PROBLEM REQUIREMENTS:
Below is a block of entries; repeat all of it exactly but omit the pictures.

INFORMATION SHOWN:
※ ※ ※

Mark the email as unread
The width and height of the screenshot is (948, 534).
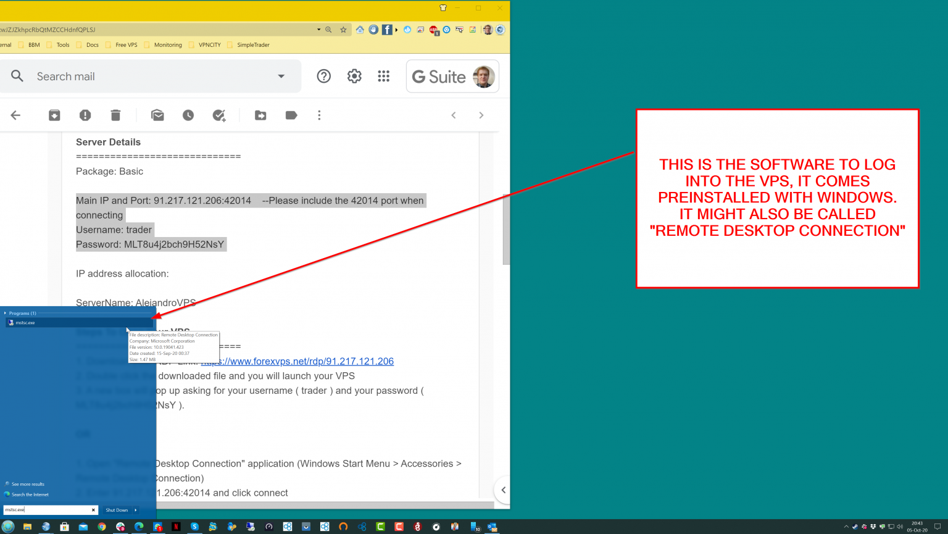(x=157, y=115)
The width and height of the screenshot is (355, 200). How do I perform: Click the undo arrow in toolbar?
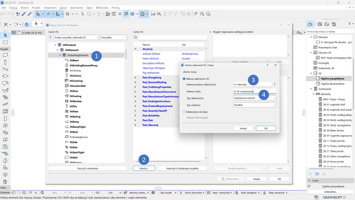click(4, 14)
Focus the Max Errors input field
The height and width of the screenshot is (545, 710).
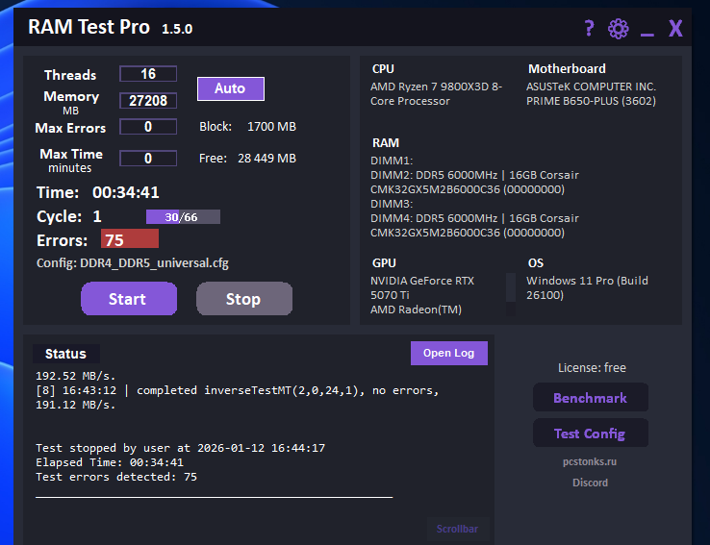[148, 127]
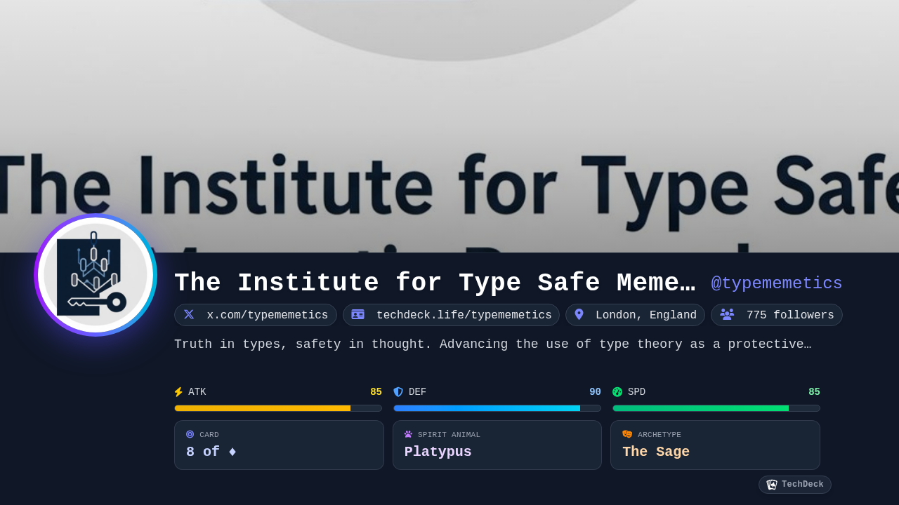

※ ※ ※

WRITTEN ANSWER:
Mark the email as unread
The width and height of the screenshot is (948, 534).
(x=157, y=115)
The width and height of the screenshot is (355, 200). How do I perform: Click the undo arrow in toolbar?
click(4, 14)
Focus the Max Errors input field
The height and width of the screenshot is (545, 710).
[148, 127]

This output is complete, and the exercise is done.